Valeant Pharmaceuticals International, Inc.

400 Somerset Corporate Blvd., Bridgewater, NJ 08807

October 13, 2016

Joseph C. Papa

Chairman and Chief Executive Officer

Valeant Pharmaceuticals International, Inc.

Dear Joe:

This letter confirms the terms of the transition of my employment with Valeant Pharmaceuticals International, Inc., or its applicable subsidiary (the “Company”). For the avoidance of doubt, I hereby affirm that the terms of my employment agreement with the Company dated December 30, 2014 (my “Employment Agreement”), as amended by my retention agreement with the Company dated May 6, 2016 (my “Retention Agreement”), shall remain in full force and effect in accordance with its terms.

By this letter, I hereby affirm, and by signing below, the Company hereby acknowledges and agrees, that:

1. The organizational changes that were announced at the Company on or about August 8, 2016 trigger the “Good Reason” provision of my Employment Agreement (specifically section (i) of the Good Reason provision entitled “Diminution of Responsibility”) and the Good Reason provision set forth in my Retention Agreement (specifically section (1) of the Good Reason provision), that I have fulfilled my obligation to provide the Company with a written notice of Good Reason under both my Employment Agreement and my Retention Agreement by virtue of sending this letter, and that the conditions triggering the Good Reason provisions in my Employment Agreement and my Retention Agreement are not susceptible to cure by the Company.

§ Supplied material

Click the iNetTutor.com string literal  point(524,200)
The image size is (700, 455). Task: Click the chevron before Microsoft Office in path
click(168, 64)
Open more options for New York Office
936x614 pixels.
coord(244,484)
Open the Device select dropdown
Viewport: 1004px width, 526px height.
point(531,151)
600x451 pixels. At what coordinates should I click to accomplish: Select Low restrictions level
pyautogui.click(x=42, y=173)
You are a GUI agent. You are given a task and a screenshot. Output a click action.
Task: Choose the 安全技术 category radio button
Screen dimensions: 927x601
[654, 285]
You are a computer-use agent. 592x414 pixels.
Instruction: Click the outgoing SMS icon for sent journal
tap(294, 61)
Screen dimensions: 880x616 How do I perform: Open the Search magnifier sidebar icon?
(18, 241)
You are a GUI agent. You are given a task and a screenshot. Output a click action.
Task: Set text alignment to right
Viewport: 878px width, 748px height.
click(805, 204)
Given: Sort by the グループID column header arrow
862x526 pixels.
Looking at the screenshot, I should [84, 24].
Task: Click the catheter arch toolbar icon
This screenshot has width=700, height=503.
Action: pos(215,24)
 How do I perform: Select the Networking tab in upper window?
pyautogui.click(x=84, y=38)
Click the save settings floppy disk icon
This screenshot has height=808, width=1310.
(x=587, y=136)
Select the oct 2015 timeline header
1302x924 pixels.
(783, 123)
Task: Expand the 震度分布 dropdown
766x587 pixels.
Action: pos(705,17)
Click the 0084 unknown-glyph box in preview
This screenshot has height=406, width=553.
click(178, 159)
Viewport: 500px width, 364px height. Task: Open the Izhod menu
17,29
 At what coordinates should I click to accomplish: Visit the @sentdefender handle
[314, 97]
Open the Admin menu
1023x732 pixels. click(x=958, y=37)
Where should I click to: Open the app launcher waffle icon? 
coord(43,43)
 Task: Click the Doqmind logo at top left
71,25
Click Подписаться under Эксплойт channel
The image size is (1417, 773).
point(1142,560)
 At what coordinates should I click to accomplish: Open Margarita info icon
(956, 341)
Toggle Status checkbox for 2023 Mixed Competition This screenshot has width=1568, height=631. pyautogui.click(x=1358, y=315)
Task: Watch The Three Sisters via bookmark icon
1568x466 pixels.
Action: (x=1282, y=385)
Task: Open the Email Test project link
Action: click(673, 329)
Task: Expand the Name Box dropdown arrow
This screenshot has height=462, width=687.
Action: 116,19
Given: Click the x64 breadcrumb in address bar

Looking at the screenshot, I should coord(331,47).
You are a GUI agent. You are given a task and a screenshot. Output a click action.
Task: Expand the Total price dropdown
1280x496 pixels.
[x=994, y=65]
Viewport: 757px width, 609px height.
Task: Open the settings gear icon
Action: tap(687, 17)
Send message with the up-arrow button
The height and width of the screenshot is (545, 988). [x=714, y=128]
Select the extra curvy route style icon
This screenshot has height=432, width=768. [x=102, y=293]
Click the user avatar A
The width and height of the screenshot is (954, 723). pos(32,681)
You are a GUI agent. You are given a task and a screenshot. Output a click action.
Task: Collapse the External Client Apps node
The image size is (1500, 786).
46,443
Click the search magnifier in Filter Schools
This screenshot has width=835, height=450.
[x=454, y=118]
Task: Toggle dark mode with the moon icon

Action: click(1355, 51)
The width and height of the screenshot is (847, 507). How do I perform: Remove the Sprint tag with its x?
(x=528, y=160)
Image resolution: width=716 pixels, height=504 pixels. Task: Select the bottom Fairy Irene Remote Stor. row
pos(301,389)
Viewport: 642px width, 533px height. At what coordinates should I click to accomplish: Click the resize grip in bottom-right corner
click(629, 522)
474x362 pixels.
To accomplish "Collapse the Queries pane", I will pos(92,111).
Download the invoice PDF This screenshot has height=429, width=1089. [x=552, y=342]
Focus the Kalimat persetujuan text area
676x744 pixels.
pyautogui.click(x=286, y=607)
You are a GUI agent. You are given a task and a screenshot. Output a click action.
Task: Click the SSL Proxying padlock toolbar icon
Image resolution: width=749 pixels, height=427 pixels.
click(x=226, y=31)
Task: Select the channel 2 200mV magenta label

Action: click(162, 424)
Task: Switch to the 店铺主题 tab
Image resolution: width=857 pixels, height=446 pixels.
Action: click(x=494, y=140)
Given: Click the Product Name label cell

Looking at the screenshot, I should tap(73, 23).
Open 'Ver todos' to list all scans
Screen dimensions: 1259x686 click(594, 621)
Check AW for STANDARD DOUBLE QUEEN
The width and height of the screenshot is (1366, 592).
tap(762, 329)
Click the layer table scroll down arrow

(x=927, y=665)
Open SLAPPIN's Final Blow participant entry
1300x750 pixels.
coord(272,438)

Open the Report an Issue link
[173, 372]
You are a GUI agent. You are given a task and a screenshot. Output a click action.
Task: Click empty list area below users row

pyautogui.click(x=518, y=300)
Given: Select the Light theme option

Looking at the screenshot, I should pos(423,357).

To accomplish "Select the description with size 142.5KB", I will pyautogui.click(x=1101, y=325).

§ Things to do
[A] List every calendar date that appears in the employment transition letter.
[B] Echo the portion of the employment transition letter between "October 13, 2016" and "with its terms.", inclusive.

§ Outputs for the tasks
[A]
October 13, 2016
December 30, 2014
May 6, 2016
August 8, 2016

[B]
October 13, 2016

Joseph C. Papa

Chairman and Chief Executive Officer

Valeant Pharmaceuticals International, Inc.

Dear Joe:

This letter confirms the terms of the transition of my employment with Valeant Pharmaceuticals International, Inc., or its applicable subsidiary (the “Company”). For the avoidance of doubt, I hereby affirm that the terms of my employment agreement with the Company dated December 30, 2014 (my “Employment Agreement”), as amended by my retention agreement with the Company dated May 6, 2016 (my “Retention Agreement”), shall remain in full force and effect in accordance with its terms.